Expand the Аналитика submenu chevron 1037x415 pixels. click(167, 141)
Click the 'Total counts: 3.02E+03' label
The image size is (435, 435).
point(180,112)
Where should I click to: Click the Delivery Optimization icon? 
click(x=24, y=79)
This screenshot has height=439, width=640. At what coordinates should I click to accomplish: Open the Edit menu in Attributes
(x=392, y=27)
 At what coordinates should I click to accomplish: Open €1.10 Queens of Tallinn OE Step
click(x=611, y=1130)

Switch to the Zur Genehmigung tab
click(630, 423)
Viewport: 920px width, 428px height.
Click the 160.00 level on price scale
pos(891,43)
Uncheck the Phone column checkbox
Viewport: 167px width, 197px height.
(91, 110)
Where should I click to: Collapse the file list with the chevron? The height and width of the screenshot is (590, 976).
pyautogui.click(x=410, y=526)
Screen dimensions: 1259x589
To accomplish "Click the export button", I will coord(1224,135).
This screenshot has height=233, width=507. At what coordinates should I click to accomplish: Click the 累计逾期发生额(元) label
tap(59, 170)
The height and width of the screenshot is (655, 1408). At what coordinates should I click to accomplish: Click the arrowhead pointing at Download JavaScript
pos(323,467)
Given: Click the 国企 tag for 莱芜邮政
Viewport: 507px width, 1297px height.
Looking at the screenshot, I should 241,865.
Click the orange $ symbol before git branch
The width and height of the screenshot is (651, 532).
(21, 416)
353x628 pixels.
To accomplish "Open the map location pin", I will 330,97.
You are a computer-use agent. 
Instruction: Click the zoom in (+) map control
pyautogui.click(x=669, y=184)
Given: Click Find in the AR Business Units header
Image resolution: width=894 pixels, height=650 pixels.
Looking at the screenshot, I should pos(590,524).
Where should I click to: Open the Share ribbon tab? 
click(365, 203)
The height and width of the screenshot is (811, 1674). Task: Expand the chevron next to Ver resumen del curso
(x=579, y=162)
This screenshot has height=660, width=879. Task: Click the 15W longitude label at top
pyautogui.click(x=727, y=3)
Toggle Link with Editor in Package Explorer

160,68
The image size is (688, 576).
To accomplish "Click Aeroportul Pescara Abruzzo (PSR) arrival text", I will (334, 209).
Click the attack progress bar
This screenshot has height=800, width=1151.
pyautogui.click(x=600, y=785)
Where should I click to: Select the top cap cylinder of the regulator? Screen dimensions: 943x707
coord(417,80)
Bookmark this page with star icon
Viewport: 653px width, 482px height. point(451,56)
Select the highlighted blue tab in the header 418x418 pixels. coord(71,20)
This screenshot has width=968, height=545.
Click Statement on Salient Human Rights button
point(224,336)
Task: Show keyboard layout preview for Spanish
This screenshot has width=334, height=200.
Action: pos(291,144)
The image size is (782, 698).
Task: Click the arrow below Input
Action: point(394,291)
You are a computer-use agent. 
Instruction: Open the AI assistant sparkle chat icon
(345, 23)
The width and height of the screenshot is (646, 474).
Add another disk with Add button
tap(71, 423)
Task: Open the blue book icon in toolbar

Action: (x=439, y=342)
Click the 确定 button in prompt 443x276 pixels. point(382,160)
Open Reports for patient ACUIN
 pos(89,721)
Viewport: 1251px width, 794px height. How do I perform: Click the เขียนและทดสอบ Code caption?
..........
• [Work task]:
Write out exactly the lines from the beginning of the material above through the line with "Given: Click the 国企 tag for 莱芜邮政", including both and omitting all others.

• [Expected answer]:
Expand the Аналитика submenu chevron 1037x415 pixels. click(167, 141)
Click the 'Total counts: 3.02E+03' label
The image size is (435, 435).
point(180,112)
Where should I click to: Click the Delivery Optimization icon? 
click(x=24, y=79)
This screenshot has height=439, width=640. At what coordinates should I click to accomplish: Open the Edit menu in Attributes
(x=392, y=27)
 At what coordinates should I click to accomplish: Open €1.10 Queens of Tallinn OE Step
click(x=611, y=1130)

Switch to the Zur Genehmigung tab
click(630, 423)
Viewport: 920px width, 428px height.
Click the 160.00 level on price scale
pos(891,43)
Uncheck the Phone column checkbox
Viewport: 167px width, 197px height.
(91, 110)
Where should I click to: Collapse the file list with the chevron? The height and width of the screenshot is (590, 976).
pyautogui.click(x=410, y=526)
Screen dimensions: 1259x589
To accomplish "Click the export button", I will coord(1224,135).
This screenshot has height=233, width=507. At what coordinates should I click to accomplish: Click the 累计逾期发生额(元) label
tap(59, 170)
The height and width of the screenshot is (655, 1408). At what coordinates should I click to accomplish: Click the arrowhead pointing at Download JavaScript
pos(323,467)
Given: Click the 国企 tag for 莱芜邮政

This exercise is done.